From that point forward, they've got a sync window and continue to 
issue Pings at that duration. That way, if the Ping aborts, it is a 
signal that a 'Sync' is needed because "server push" has new data.

potential problem #2: are they using HTTP/1.1 1xx status codes from the 
server as this sync ping or HTTP/1.0 simple request/reply pairs?
Squid older than 3.2 do not support the 1xx status response. So is there 
any HTTP/1.0 software along the network path? (including Squid up to 
version 3.1).

What I'm actually seeing is that the system is never able to settle on 
a consistent keep-alive sync window as MS might like. The Ping, or 
string of Pings, might last minutes or could only be seconds. When the 
Ping ultimately fails, the system does a Sync even though there may be 
nothing new. The end result is that it is less like "server push" and 
more like polling at a variable rate.

This is where we come back to the whole design of this being a terrible 
way to operate.
They are trying to measure the unbalanced cycles of TCP socket timeout 
on every box along the pathway, NAT record timeout on every NAT relay 
along the pathway, idle connection timeout on every proxy along the 
pathway. Simultaneously.

The users don't really notice or care since they still get their 
updates promptly. It's hardly catastrophic for me, but I could 
envision that the variable-polling behavior might be slightly more 
taxing as the number of users scale upward. But I'm curious if there's 
any Squid debug I can add that might reveal why the session durations 
seem to vary so much? At 11,2 level, the only thing I see is:

2013/08/19 00:46:51 kid1| WARNING: HTTP: Invalid Response: No object 
data received 
forhttps://mail.domain.com/Microsoft-Server-ActiveSync?User=user&DeviceId=ApplF4KKR4GLF199&DeviceType=iPad&Cmd=Ping 
AKA 
mail.domain.com/Microsoft-Server-ActiveSync?User=user&DeviceId=ApplF4KKR4GLF199&DeviceType=iPad&Cmd=Ping

To which Squid replies back to the client as 502 Bad Gateway. 
X-Squid-Error is ERR_ZERO_SIZE_OBJECT.

It will be more taxing as the numbers of users increase. These 
connections are long-term, blocked from use by the client end, and 
reserving 2 TCP sockets and an 1 disk FD on the proxy for every connection.

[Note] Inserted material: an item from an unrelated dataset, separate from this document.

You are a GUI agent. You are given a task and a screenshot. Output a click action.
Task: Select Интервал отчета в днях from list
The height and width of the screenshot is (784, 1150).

No there is no easy way to debug why the variance in connection length 
exists. You need wireshark or similar with a packet trace to identify 
where the close is coming from. that Squid message indicates that 
something between Squid and the server is cutting the connection.

2) Next problem is OWA (WebMail). OWA is designed to mimic Outlook, so 
if Outlook can support 10Meg attachments, so can OWA. A user tries to 
send a large attachment. Unlike the ActiveSync problem I previously 
posted about, UploadReadAhead does not seem to enter into the equation 
- possibly because the POST is redirected to an /EWS/ proxy. It 
happily chunks well past the ActiveSync threshold, but at some point 
the connection may still fail:

2013/08/21 07:41:07.616 kid1| http.cc(1172) readReply: 
local=proxy.IP:42891 remote=Exchange.IP:443 FD 39 flags=1: read 
failure: (32) Broken pipe.

To which Squid replies back to the client as 502 Bad Gateway. 
X-Squid-Error is ERR_READ_ERROR 104.

I know Squid doesn't touch the data, and thus doesn't care about 
transaction size. But is there anything more I can do to minimize all 
possible drops & connection timeouts, particularly with large POSTs? 
I'm not saying the drops are Squid's fault, I just want to idiot-proof 
the setup on this end as much as possible.

This sounds like a bug in Exchange itself. The HTTP protocol offers 
chunked encoding to get around this type of error and Squid will be 
sending it whenever necessary and possible. But that relies on the other 
end working right. There is nothing that can be done about POST if the 
server is broken.

3) Final example is RPC-over-HTTPS.  I routinely see 502s on 
"connection reset by peer" (RSTs seem to be par for the course on 
Windows systems). But I've also seen ERR_READ_ERROR 104 on a "No 
error" error.

2013/08/19 21:09:37.239 kid1| http.cc(1172) readReply: 
local=proxy.IP:58798 remote=Exchange.IP:443 FD 44 flags=1: read 
failure: (0) No error..

What could this possibly indicate?

Strange but no unheard of. Something in the asynchronous even handling 
overwrote the global error detail before Squid could pick it up.

Amos